I have about 2 minutes, this morning, so please forgive my brevity.

Ultrasonix has 2 methods of treating different content differently in
this regard.

First, Ultrasonix comes with a set of templates for each widget set.
Each widget has a template which defines attributes that Ultrasonix
finds interesting - is this widget input-sensitive?  can this widget
be edited?  what string should be spoken or displayed in Braille when
the user lands on it?  what sound should be played?  etc.

Second, Ultrasonix has a set of screen-reading primitives which can be
accessed through TCL scripts.  A particular TCL function, for example,
is called whenever the down-arrow key is pressed.  Users can modify
this function to get the behavior desired.


Jason said:
As a further note, I understand that UltraSonix is based on a core of
screen reader functions which can be controlled by programmable scripts.
The latter could presumably be customized for particular applications, to
monitor the interface and produce specified feedback when prescribed
changes occur. Since the X Window System supports both text-based and
graphical applications, there would be no need for an additional screen
reader in order to gain the functionality which has been described.
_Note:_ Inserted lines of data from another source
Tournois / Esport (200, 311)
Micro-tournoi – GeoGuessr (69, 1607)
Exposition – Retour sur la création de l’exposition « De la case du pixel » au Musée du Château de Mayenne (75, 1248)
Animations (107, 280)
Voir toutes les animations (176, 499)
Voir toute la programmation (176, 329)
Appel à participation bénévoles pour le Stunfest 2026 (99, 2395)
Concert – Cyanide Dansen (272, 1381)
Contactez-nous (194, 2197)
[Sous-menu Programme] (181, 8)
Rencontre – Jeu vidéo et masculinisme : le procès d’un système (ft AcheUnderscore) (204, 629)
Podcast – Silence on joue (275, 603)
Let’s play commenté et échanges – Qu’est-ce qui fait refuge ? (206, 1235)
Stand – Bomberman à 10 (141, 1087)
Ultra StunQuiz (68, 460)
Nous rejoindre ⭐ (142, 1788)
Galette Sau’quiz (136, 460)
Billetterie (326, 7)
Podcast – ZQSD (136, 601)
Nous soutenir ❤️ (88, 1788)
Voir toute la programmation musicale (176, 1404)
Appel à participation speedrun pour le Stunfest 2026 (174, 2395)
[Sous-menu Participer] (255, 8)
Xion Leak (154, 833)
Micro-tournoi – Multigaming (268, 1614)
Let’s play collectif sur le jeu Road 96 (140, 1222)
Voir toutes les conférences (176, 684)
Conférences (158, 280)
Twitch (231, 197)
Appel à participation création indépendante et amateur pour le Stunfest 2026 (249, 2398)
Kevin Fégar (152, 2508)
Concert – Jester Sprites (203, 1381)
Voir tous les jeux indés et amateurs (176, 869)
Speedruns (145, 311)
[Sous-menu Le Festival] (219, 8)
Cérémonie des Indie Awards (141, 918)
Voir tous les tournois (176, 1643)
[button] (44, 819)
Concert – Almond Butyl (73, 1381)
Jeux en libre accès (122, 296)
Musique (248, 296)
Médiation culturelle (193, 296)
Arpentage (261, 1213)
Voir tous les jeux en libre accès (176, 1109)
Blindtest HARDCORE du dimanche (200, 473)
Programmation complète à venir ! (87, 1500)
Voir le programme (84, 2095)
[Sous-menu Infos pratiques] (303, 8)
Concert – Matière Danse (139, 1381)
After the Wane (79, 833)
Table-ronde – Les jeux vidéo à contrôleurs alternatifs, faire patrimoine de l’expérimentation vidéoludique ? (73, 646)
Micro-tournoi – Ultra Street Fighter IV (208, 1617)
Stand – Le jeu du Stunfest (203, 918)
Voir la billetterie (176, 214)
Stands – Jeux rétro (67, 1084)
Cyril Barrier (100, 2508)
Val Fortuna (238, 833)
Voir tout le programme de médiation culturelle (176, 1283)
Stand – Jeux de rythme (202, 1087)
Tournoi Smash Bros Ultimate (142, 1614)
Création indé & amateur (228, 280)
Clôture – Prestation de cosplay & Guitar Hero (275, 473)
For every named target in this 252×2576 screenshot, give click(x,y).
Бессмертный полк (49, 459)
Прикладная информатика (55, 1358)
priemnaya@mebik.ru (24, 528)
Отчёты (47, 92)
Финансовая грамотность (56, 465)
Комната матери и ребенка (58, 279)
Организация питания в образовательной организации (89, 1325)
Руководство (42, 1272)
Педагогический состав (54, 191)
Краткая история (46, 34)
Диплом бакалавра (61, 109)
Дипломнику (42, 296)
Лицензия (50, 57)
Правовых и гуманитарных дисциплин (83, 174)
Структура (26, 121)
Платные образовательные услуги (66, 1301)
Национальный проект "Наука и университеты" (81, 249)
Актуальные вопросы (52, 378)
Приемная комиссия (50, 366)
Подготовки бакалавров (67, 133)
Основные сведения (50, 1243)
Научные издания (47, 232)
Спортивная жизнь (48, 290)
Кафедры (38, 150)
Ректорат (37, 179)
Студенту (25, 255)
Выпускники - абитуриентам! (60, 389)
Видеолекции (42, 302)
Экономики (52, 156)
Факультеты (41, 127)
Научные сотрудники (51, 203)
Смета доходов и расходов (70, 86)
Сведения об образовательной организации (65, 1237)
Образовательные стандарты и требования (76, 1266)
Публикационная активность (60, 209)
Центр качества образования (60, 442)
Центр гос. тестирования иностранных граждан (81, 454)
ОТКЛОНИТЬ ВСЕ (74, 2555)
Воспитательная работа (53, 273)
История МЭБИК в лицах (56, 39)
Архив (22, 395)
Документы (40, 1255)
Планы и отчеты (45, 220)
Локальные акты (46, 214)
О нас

I am not familiar with the details of how UltraSonix works in this regard.
I once had the privilege of being given a demonstration of IBM Screen
Reader for OS/2, in which the screen monitoring and reading functions, the
binding of key sequences to speech commands, etc., were accomplished by
means of a profile stack, with application-specific profiles at the top
and more generic key bindings etc., below.

In any event, my general reservations regarding the value of this general
approach for complex interfaces and data, still apply.

   Brian L. Sellden - brian@xxxxxxxxx,
		     Just another hack at Gateway
	      User of Emacspeak 8.0,  making Unix talk.
	      What on earth would a man do with himself
		if something did not stand in his way?